Methylome profiling of cell-free DNA during the early life course in (un)complicated pregnancies using MeD-seq: Protocol for a cohort study embedded in the prospective Rotterdam periconception cohort.

INTRODUCTION

Placental DNA methylation differences have been associated with timing in gestation and pregnancy complications. Maternal cell-free DNA (cfDNA) partly originates from the placenta and could enable the minimally invasive study of placental DNA methylation dynamics. We will for the first time longitudinally investigate cfDNA methylation during pregnancy by using Methylated DNA Sequencing (MeD-seq), which is compatible with low cfDNA levels and has an extensive genome-wide coverage. We aim to investigate DNA methylation in placental tissues and cfDNA during different trimesters in uncomplicated pregnancies, and in pregnancies with placental-related complications, including preeclampsia and fetal growth restriction. Identified gestational-age and disease-specific differentially methylated regions (DMRs) could lead to numerous applications including biomarker development.

METHODS AND ANALYSIS

Our study design involves three sub-studies. Sub-study 1 is a single-centre prospective, observational subcohort embedded within the Rotterdam Periconception cohort (Predict study). We will longitudinally collect maternal plasma in each trimester and during delivery, and sample postpartum placentas (n = 300). In sub-study 2, we will prospectively collect first and second trimester placental tissues (n = 10 per trimester).

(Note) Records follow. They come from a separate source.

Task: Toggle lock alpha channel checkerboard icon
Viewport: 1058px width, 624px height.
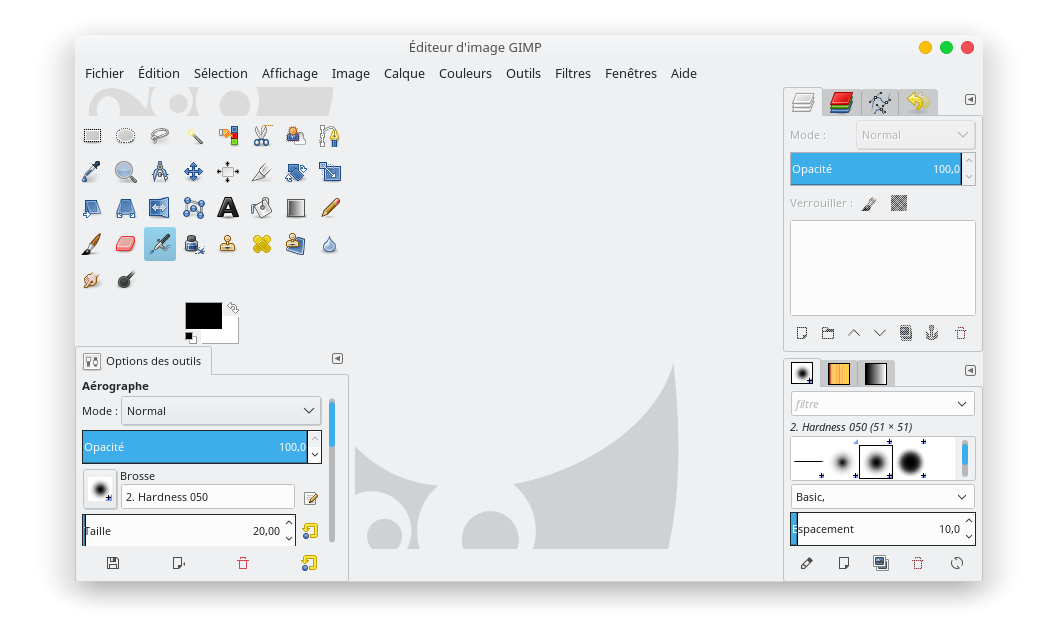Action: (x=899, y=203)
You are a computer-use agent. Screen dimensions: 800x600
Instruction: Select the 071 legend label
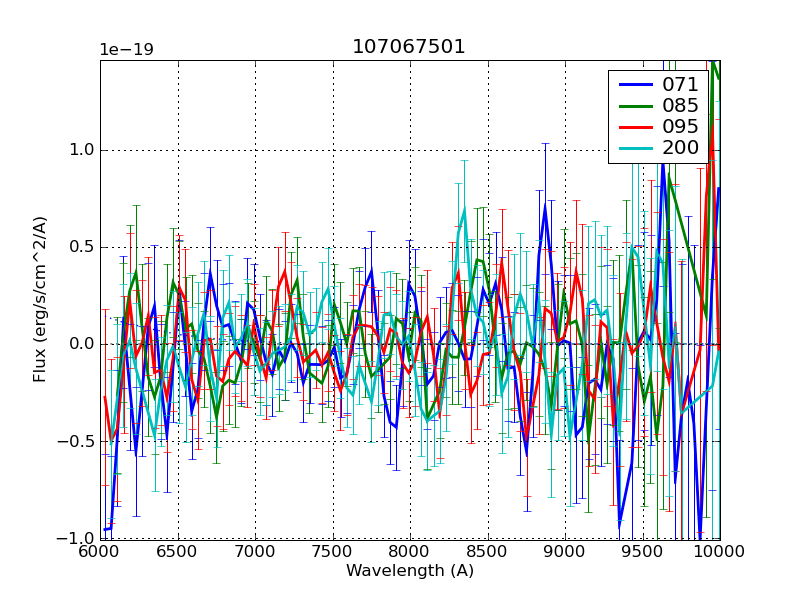pos(681,84)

In sub-study 3 we will retrospectively collect plasma after non-invasive prenatal testing (NIPT) in an independent validation case-control cohort (n = 30-60). A methylation-dependent restriction enzyme (LpnPI) will be used to generate DNA fragments followed by sequencing on the Illumina NextSeq2000 platform. DMRs will be identified in placental tissues and cell types, and in cfDNA related to gestational-age or placental-related complications. (Paired) placental methylation profiles will be correlated to DMRs in cfDNA to aid tissue-of-origin analysis. We will establish a methylation score to predict associated diseases.

DISCUSSION

This study will provide insights in placental DNA methylation dynamics in health and disease, and could lead to clinical relevant biomarkers.